I am insulted. Mid 70’s is not that old these days. I am older. Only the young or middle aged would use that term. People can be “old” in their 40’s or 50’s, or “young” in their 80’s. Just wait until you all get there. Your perspective changes.
I turned 65 this Spring, and will tak3 an Senior Discount offered to me…. old, not yet!
Age is relative. There are those who are “old” at 12 where there are folks in their 90s who are like Spring chickens. I played full court basketball three mornings a week with guys in their late 20s, 30s 40s and 50s from the time I was 40 until I was 73. I still run my own company with clients across the globe and I have an invention in patent pending status with the US Patent and Trademark Office. I just turned 76. I think the key thing to remember is that life is one moment at a time and it’s over and then another moment and it’s over. Live now and use the Niki approach: “Just Do It.” I think it is also important to do what we enjoy doing. So, it comes down to doing what you enjoy and helping others who have difficulty doing what they enjoy doing to do so and we are probably doing what the Man upstairs had in mind for us to do.

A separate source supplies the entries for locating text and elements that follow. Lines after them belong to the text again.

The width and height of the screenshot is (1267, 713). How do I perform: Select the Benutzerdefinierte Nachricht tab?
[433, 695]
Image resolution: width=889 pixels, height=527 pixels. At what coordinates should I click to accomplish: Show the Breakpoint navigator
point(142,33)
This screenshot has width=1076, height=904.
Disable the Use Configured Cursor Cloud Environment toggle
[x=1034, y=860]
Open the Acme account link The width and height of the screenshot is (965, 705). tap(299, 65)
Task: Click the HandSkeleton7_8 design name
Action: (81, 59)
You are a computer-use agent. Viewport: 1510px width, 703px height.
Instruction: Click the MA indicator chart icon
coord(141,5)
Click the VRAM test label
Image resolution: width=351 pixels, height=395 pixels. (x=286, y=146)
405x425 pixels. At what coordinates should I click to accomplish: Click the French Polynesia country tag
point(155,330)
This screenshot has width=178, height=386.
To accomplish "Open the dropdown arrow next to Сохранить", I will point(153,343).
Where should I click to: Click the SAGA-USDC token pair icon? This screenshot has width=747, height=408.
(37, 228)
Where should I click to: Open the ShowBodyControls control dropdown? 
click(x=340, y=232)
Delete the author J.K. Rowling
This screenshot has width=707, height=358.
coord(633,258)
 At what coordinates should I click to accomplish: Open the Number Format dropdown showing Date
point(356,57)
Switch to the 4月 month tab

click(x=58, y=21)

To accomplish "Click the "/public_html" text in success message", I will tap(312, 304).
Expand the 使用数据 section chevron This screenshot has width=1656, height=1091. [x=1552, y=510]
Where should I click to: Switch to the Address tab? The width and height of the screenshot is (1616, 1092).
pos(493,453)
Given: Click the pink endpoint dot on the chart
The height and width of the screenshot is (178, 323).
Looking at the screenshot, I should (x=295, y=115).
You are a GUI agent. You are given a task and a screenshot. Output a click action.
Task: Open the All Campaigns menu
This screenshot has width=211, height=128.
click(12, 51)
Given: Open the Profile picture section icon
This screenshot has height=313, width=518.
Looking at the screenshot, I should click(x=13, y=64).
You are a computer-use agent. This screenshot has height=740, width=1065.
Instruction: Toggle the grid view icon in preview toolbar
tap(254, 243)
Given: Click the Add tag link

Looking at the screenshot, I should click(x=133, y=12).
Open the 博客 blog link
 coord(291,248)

Enjoyed the story but I have an editorial style suggestion. I’m a youthful 72 and find the terms old, and elderly not descriptive of how I feel. The New York Times is now using “older” which is somehow much less offensive. Think about it!!
Hey! Mid seventies is not old. I just swam a half a kilometer, and could have done another half, but I got hungry.
Age: 77.
It’s very clear from the ending that the entire thing was written by the “old” woman herself, and that this was supposed to be a cute exercise in demonstrating her difficulty in coming to terms with her age. Most comments suggest a misreading wherein they suppose the narrator to be a young(er) person who is throwing around the “old”adjective with terrible insensitivity and short-sightedness; the joke is either lost on most, or they haven’t read until the end. Failings of the reader aside, I assign as much (if not more) blame to the author for her clumsy attempt at humor: the heavy-handed (over)use of “old” rubs so wrong, an awkward tension that is barely alleviated by the mirror trick where the narrator realizes she is the “old” one. As everyone and their cat/dog has also pointed out, mid-70s ain’t *that* old at all…
That’s the way I interpreted it too John. That the writer was talking about herself.